**Text section:**
We affirm that, because of the fall of Adam, every person inherits a nature and environment inclined toward sin and that every person who is capable of moral action will sin. Each person’s sin alone brings the wrath of a holy God, broken fellowship with Him, ever-worsening selfishness and destructiveness, death, and condemnation to an eternity in hell.

We deny that Adam’s sin resulted in the total incapacitation of any person’s free will or rendered any person guilty and worthy of condemnation before he has personally sinned. 

 

There are different ways of describing depravity. Even the Calvinist would not claim that our depravity is maximal; that is, that we are the worst we could possibly be. In the Provisionist view, the depravity is ubiquitous, but not impenetrable by the Gospel.  It makes more sense of passages like this:

 

“We see Christ telling His disciples to keep things quiet until the right time (Matt. 16:20). We see Him hiding the truth in parables (Mark 4:11). If all people are born corpse-like dead, deaf, blind and unable to understand the truth, as Calvinism’s doctrine of Total Inability suggests, why would Christ need to do this?”[8]

 

Since no sinner is remotely capable of achieving salvation through his own effort, we deny that any sinner is saved apart from a free response to the Holy Spirit’s drawing them through the Gospel.

 

Think of Gospel here as the good news: the revelation of who Jesus is and what he has done for us. That light pierces the darkest heart. It is entirely a move from God to shine that light, but it can be seen, and it can be responded to.

(Element and text location data)
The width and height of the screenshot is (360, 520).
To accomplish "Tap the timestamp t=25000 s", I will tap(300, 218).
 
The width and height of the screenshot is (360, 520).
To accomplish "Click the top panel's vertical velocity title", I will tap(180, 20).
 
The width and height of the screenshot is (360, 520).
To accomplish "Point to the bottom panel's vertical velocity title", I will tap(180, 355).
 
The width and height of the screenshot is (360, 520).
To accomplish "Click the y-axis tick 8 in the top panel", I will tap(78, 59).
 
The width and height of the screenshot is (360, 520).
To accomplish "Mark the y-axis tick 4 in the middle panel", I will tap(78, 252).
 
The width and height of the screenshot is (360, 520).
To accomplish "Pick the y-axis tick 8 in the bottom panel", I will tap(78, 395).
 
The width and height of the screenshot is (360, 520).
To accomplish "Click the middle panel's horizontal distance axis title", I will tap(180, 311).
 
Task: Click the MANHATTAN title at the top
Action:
==
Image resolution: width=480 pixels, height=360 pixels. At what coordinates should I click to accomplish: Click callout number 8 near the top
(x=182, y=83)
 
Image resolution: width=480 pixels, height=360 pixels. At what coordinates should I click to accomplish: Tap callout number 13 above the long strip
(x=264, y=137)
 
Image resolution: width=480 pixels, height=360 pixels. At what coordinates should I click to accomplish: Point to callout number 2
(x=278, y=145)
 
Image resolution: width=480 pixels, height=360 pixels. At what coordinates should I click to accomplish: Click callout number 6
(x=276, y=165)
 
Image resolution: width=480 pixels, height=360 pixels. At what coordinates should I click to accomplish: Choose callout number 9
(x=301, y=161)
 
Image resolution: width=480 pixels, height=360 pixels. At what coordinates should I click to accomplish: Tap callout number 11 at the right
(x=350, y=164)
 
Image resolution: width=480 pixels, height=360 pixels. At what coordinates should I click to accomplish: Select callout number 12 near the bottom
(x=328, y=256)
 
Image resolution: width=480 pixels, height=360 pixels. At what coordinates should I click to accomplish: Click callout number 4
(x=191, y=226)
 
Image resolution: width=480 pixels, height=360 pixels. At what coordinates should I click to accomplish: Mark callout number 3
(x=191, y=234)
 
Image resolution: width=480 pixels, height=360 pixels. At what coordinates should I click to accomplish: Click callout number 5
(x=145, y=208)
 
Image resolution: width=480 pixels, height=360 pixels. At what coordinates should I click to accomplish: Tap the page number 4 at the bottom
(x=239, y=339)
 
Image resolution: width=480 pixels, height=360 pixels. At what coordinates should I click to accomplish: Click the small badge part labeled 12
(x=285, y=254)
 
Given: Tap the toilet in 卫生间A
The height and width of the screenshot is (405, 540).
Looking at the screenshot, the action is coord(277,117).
...
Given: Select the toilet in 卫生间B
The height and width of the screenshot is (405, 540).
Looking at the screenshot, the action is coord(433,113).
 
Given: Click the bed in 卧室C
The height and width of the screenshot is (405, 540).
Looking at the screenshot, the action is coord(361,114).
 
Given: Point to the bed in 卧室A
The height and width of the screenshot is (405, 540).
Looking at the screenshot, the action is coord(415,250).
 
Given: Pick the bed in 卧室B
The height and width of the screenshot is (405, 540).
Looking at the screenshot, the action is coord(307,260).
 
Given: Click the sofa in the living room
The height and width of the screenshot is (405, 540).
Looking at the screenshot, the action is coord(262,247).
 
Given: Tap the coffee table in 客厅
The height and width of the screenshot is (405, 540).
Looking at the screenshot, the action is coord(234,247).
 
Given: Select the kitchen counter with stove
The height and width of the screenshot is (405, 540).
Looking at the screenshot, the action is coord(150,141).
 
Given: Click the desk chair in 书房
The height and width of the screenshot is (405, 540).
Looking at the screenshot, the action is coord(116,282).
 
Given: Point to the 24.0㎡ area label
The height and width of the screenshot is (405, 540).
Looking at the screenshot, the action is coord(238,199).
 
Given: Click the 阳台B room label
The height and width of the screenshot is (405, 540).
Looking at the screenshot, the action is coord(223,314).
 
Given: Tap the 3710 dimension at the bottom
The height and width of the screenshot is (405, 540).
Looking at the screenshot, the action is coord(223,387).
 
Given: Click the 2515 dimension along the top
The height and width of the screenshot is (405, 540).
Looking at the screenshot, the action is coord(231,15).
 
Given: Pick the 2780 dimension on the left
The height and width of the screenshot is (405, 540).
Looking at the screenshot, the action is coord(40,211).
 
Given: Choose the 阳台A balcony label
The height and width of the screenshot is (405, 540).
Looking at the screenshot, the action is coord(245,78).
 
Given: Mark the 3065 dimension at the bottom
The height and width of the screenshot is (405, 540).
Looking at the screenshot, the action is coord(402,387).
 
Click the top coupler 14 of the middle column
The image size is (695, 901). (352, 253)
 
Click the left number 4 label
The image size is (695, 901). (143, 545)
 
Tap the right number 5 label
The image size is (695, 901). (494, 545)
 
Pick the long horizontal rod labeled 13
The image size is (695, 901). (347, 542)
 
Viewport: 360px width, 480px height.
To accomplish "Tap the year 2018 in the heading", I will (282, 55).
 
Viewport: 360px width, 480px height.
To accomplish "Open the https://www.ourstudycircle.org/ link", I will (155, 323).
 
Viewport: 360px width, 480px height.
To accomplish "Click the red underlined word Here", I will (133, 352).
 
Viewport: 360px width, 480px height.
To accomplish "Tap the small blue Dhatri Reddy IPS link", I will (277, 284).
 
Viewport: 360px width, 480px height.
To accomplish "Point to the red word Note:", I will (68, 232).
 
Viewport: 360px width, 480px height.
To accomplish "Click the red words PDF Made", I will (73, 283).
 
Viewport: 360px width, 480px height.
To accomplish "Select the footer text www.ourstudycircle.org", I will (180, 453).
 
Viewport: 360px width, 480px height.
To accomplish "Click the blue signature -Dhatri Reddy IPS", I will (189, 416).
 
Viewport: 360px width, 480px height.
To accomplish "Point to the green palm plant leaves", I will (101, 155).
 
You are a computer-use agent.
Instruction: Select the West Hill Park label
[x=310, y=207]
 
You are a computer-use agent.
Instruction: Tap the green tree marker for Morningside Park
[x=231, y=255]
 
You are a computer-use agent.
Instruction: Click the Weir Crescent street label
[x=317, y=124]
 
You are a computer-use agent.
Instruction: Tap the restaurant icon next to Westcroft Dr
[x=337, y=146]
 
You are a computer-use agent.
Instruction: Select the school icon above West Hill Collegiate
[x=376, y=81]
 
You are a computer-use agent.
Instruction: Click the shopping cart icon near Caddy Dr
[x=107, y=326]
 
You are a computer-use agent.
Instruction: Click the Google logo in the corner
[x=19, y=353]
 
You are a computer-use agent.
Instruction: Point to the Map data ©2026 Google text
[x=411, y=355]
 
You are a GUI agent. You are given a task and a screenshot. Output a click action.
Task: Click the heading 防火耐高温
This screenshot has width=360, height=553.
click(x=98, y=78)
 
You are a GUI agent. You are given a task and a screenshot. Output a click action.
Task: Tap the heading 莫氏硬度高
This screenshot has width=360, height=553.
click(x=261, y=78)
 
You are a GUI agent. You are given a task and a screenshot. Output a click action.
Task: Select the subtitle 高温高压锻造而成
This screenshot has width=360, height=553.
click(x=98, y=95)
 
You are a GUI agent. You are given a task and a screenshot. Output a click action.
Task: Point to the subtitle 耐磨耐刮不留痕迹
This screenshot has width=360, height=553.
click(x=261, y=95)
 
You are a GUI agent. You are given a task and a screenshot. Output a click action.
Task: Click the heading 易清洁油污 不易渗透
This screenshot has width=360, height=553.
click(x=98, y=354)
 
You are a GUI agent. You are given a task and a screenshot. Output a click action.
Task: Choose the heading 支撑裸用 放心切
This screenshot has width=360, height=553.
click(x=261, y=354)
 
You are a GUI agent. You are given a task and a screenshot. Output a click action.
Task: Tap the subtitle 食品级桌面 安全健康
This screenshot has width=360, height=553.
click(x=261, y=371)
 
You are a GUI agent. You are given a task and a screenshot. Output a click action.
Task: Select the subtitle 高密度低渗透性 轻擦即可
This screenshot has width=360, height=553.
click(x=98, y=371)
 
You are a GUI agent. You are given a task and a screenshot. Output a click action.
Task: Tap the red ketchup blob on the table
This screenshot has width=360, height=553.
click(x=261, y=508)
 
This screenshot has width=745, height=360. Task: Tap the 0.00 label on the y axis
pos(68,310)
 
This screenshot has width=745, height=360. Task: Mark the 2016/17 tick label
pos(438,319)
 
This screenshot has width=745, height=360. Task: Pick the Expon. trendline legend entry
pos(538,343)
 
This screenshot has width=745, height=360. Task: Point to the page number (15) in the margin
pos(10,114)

**Short problem A:** In the rows, starting with the line that contains "callout number 9" and going on through the line that contains "(x=191, y=226)", replace "coordinates" with "position". Give those lines again with everything else left as it is.
**Short problem B:** Go on with the passage about depravity and the Gospel, starting after its last sentence.

**Written answer A:**
Image resolution: width=480 pixels, height=360 pixels. At what position should I click to accomplish: Choose callout number 9
(x=301, y=161)
 
Image resolution: width=480 pixels, height=360 pixels. At what position should I click to accomplish: Tap callout number 11 at the right
(x=350, y=164)
 
Image resolution: width=480 pixels, height=360 pixels. At what position should I click to accomplish: Select callout number 12 near the bottom
(x=328, y=256)
 
Image resolution: width=480 pixels, height=360 pixels. At what position should I click to accomplish: Click callout number 4
(x=191, y=226)

**Written answer B:**
Notice that the first paragraph of this section is very carefully stated. There is a reason for that. From a book I recommend called The Hexagon of Heresy: 

 

Augustine held to doctrines of both original sin and original guilt. Augustine taught that original sin is all of humanity’s participation in the sin of Adam. Original guilt is the liability of punishment for that participation, which includes more sinning and eventual death. All humans are, so to speak, born with the default setting of being damned due to the inherited guilt of Adam’s sin, so Augustine’s doctrine of original sin frees God from the blame of evil, while his doctrine of original guilt upholds the beauty of the created order in the punishment of sinners.

 

These doctrines, formulated in this way, are original to Augustine. He is the first of the Christian fathers in the East or West to teach naturally transmitted personal guilt. (emphasis mine)

 

The received teaching on original sin [in] the Eastern tradition (notably Chrysostom) saw original sin as a “simple punishment” which was the “loss of incorruption and immortality as well as that of supernatural knowledge and eternal bliss, and the consequent enslavement to the devil.”

 

Provisionism would align more closely with the Eastern tradition rather than the Augustinian tradition in this case.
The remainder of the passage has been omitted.